Continuo a confidare nell'estate, nel sole, e nel tempo che avrò in ferie. Ormai ci siamo. Anche se sono stanca di dover sempre aspettare l'estate per fare tutto. Voglio andarmene, voglio riprendermi tutto, il mio tempo, il mio corpo, la mia mente, voglio aggiustare la mensola rotta sulla mia parete e voglio aggiustarmi l'anima. E tutto il resto delle cose che se ne stanno tra l'una e l'altra cosa.

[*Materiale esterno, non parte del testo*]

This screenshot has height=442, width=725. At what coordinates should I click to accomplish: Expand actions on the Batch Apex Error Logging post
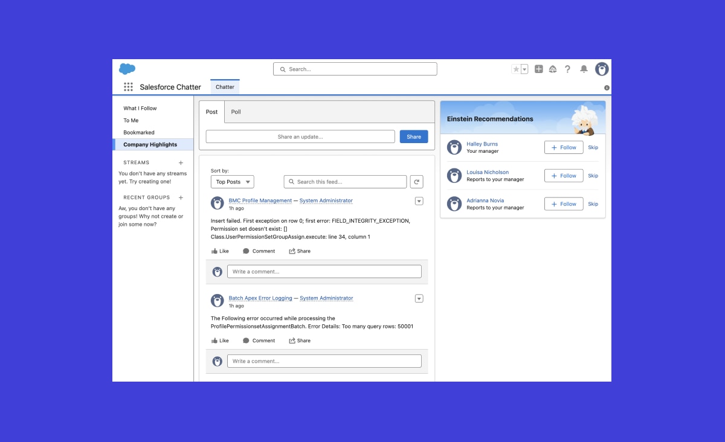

Forse, il primo passo per non sentirsi impacciati e goffi nella vita in generale è vestirsi di panni propri, di non indossarne altri indotti, di non essere schiavi di abiti sociali e di vizi che ci diano l'illusione di compensare la libertà che ci manca.
Voglio dire, chi se ne frega se siamo due taglie in più (o in meno) se siamo felici e in salute, ma non ha senso andare a raccontare in giro che ci sentiamo liberi perché "non faccio diete, mi piaccio così" se poi l'unica cosa a cui riusciamo a pensare è il cibo.
Questa è illusione, non è libertà.

La mia immagine sociale, che comprende il rapporto che ho con l'esterno (persone, lavoro, ambiente) e con l'esteriore (...delle mie brame), è quella sbagliata. Questo è tutto.
Sono qui a correggerla, sono qui a spogliarmi di ciò che non mi appartiene e farla aderire sempre di più alla mia immagine personale. Sono qui a tentare di chiudere il cerchio più grande di tutti. Per ogni grammo di peso corporeo che si avvicina al mio peso della salute, un grammo della mia anima appare. Voglio arrivare a far coincidere il fuori col dentro, e poi il personale con il sociale.

So che la vera impresa degna di tale nome sarebbe essere Dumbo. Quello sì che sarebbe un merito.
Ma la verità è che Dumbo si accontenta di un pugno di noccioline per vivere, ed essere felice.
Io... beh, no.

C'è un'ultima cosa che mi preme sottolineare: come noto, l'occhio non può vedere sé stesso; per tanto, quando parliamo della nostra immagine, ci basiamo sempre sulla restituzione artificiale, e quindi interpretata, in maniera più o meno fedele, della verità. Da parte di uno strumento riflettente che è altro da noi.
Esistono tanti tipi di specchi, fatti di vetro, fatti d'acqua, persino fatti di carne e ossa.

Scegliamo quelli giusti.

 

Persi 5 kg. Prima medaglia d'oro.

Traccia il mio picco, in corso 5.9 kg.